Last week I walked by a table out in front of someone’s home where they were giving away old Christmas decorations. There was a big sign that said “Free Stuff Merry Christmas.” Nothing on this table was truly appealing to me except for some gold 8” letters that spelled out NOEL. I took the free letters and promptly threw away the E and the L.
I smiled at the word NO. I thought about what a wonderful word NO was and for the past few days I’ve been ruminating over today’s blog post. The Awesome Power Of NO is life changing in itself. Growing up in a society where so many, including myself subscribe to ascension and positivity, the word no is truly a path altering word.
I first heard about Codependency and Co Dependence Anonymous when I was nineteen years old. Codependence Anonymous or CODA is another 12 step group for people like myself and so many others that suffer from a behavioral issue acquired through child development and into adulthood. Simply stated, we are people pleasers. Our value and worth come from outside of ourselves and from others, hence the word “Co”.
We are depending on others to love us and make us feel worthy. Others to accept us and make us feel part of. We’ve taken something so simple as love and respect and learned to get this from outside of ourselves, rather than create it from our own internal source and capabilities. Codependency behavioral traits are very similar to what we commonly refer to as compassion. This means that many human beings will relate to several of the behavioral traits of being codependent, because human beings (at least in my opinion) are compassionate by nature.
Nonetheless, the Power of NO.
At 42 years old, I’ve learned to utilize NO with others in order for me to say YES to myself in other areas and aspects of my life.
NO- I will not leave my house this weekend. (I have things that I want and need to do at home that are important to me.)
NO- I will not buy fast food. (I have more respect and concern for my health and have prepared by bringing fresh fruit and healthier snacks when I leave for work.)
NO- I will not continue to buy plastic bottled water because I understand the implications and detriment on a global level.)
NO- I will not except a person talking to me in an utterly disrespectful tone or utilizing harsh words in communicating with me. (Meaning I will find my center and articulate when necessary so that the energy between myself and others does not escalate in such ways.)
The word NO is a word like NO other word. It ceases whatever momentum that might have been developing and stops it in its tracks. NO on the one hand allows a YES on the other hand. In order to advance in any one direction we must cease movement in another direction. NO allows us to do just this. The awesome power of NO is a power that each of us needs to learn and become proficient in exercising in our lives.

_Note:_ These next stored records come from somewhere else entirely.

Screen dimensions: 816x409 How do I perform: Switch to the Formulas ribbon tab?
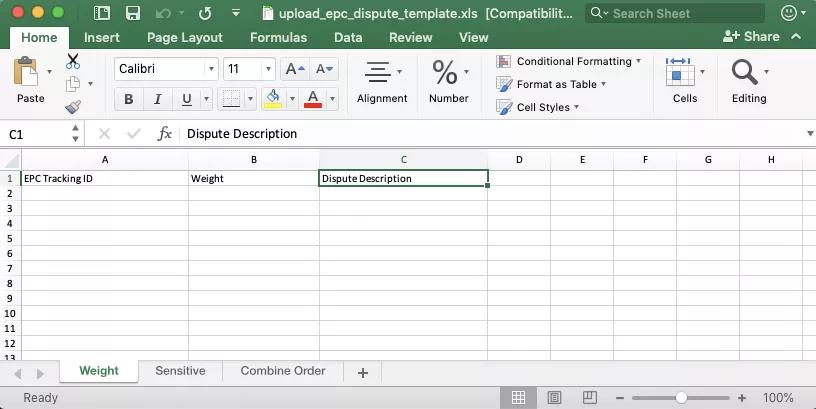(x=278, y=37)
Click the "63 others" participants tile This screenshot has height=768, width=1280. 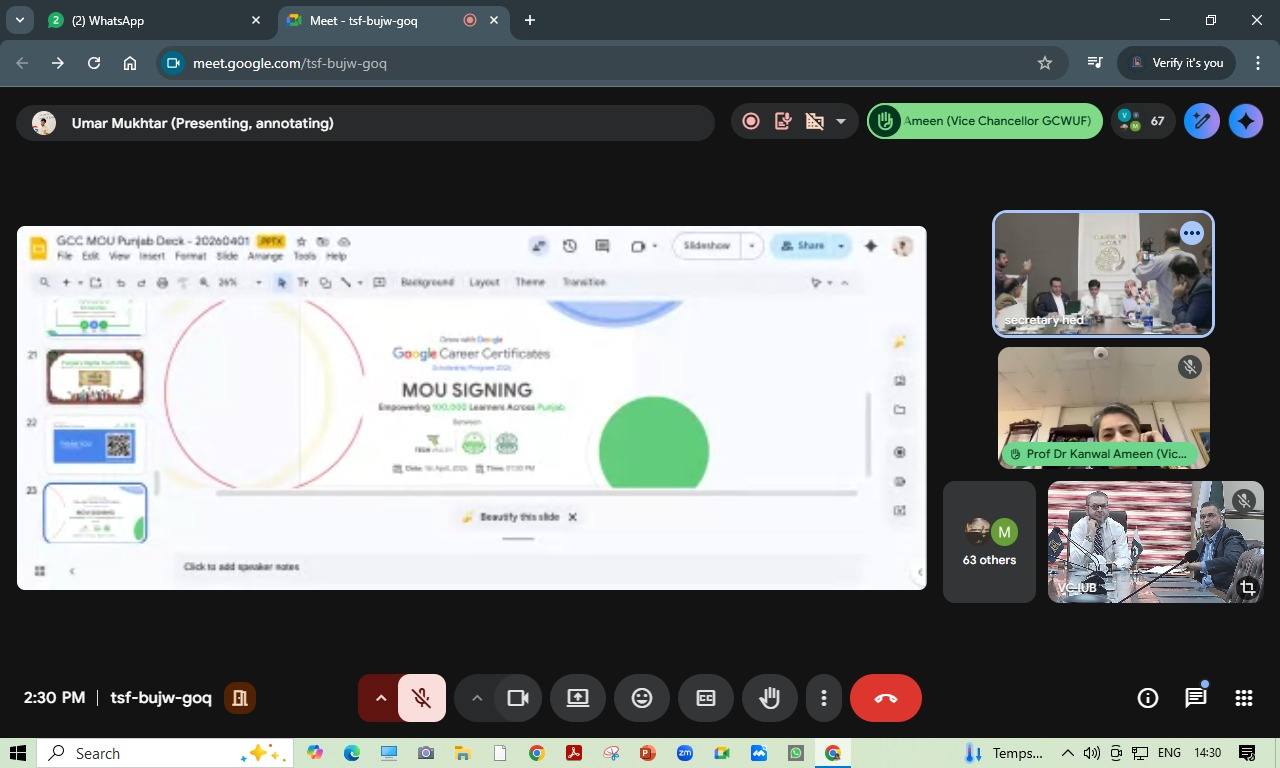(989, 542)
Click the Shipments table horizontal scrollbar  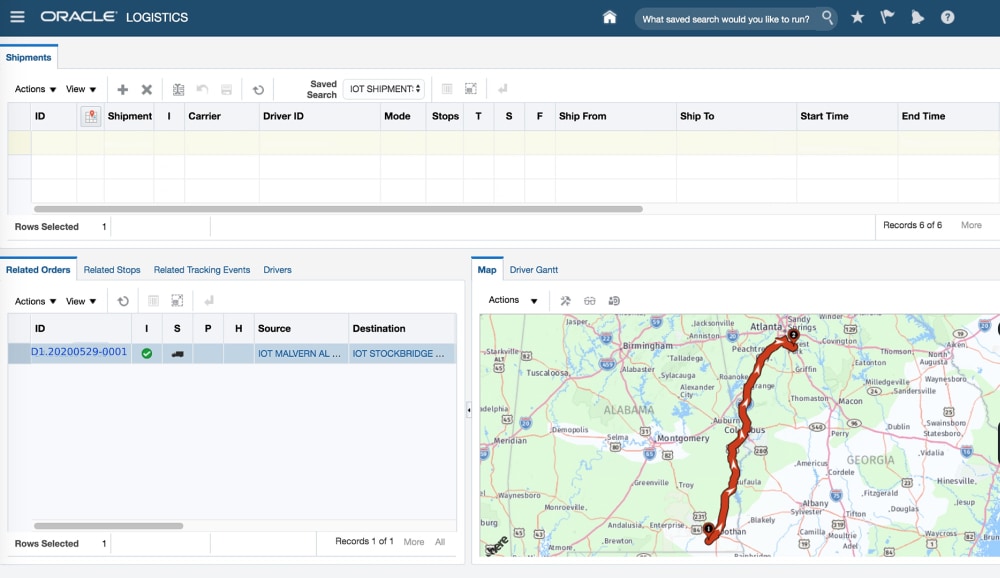tap(338, 209)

NO is how we take care of our individual selves. NO is how we stand up for ourselves and NO is what we must learn in order to say YES, ABSOLUTELY and I AGREE to what we truly desire. I’m of the opinion that our intuition, our gut and what many refer to as “GOD” directs us. We often know what works for us and what doesn’t.
We often have that gnawing feeling on the inside that directs us and assures us with all that we need in order to be happy whole and complete. What we’ve gotta do is simply get clear and courageous with both our YES and our NO. Both are equally beneficial and often a NO to you is how I say YES to loving and taking care of me. So practice this holiday season. Practice saying NO to what you simply do not choose, in order to say YES to what you do.
Thanks for sharing and caring. If you’re interested in learning more about Codependency, find a CODA meeting near you.
Pia Mellody is a leading author of several books on Codependency and healthy relationships. Check her out when you have some time.